ANSWERS: 2
  • China's 2018 ban on imported recyclables makes sorting the most valuable materials much less profitable for domestic operators. In my area, we are threatened with fines if we include anything plastic that is neither "a bottle, a jar or a jug." But there are smaller programs accepting specific types of plastic excluded from municipal collections, such as Preserve's "Gimme 5." You will likely not collect enough household aluminum to be of any value at a metal scrapyard, but auto parts, old computer chassis and similar might at least get you a buck or two for your enthusiasm.
    • Archie Bunker
      Understandable....but how is that going to work when the government mandates you recycle, but you only have one or companies doing it? It will be too expensive to maintain, as it even is now.
    • mushroom
      The hypothetic question is what is the alternative: do we just say to heck with it and put all those materials into landfills and/or barges, which also cost money? In the "old" days cans and broken bottles littered public spaces.

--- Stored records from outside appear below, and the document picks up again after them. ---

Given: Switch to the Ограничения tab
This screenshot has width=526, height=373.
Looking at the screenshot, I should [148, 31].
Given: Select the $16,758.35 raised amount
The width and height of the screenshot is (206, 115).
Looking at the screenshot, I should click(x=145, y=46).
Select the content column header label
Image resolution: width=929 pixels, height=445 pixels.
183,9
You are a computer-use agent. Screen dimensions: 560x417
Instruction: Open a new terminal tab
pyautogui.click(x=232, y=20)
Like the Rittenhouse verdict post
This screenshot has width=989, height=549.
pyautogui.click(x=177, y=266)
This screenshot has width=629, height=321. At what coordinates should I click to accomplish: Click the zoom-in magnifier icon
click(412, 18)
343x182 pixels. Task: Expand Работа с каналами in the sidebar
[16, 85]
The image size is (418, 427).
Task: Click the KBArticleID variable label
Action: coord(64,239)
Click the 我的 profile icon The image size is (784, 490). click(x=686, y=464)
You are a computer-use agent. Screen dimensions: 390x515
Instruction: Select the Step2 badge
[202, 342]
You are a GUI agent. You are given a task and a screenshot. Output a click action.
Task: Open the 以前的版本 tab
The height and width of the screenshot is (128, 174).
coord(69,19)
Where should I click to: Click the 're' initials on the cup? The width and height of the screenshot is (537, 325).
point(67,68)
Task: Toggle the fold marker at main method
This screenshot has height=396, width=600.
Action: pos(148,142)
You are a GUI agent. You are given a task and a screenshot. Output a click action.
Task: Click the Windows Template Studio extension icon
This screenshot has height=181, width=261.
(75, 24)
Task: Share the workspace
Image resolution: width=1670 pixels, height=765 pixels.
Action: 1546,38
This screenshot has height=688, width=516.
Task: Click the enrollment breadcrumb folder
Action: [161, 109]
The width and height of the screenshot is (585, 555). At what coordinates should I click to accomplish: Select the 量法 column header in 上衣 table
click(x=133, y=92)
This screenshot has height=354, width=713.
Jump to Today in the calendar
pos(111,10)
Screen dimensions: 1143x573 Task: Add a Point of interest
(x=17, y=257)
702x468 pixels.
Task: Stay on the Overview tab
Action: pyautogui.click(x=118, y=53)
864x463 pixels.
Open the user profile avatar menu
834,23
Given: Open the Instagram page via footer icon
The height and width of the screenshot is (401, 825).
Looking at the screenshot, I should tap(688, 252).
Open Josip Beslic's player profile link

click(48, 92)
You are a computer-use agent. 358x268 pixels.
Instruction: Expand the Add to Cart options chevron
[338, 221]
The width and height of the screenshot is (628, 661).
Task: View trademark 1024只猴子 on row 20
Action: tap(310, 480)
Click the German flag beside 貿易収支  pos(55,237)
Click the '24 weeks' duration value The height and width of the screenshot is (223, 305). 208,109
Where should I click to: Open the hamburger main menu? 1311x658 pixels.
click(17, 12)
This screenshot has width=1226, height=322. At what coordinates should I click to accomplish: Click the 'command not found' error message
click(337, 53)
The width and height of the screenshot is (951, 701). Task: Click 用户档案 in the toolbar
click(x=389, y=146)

Ten states have had bottle/can deposits for a few decades now. Perhaps that "user fee" could be a source of subsidizing recycling, particularly all the containers which are not returned for the deposit.
    • Archie Bunker
      How about letting the free market handle it. Government mandates always backfire.
  • They've already lost their minds, what more can they do? I doubt they even follow their own rhetoric.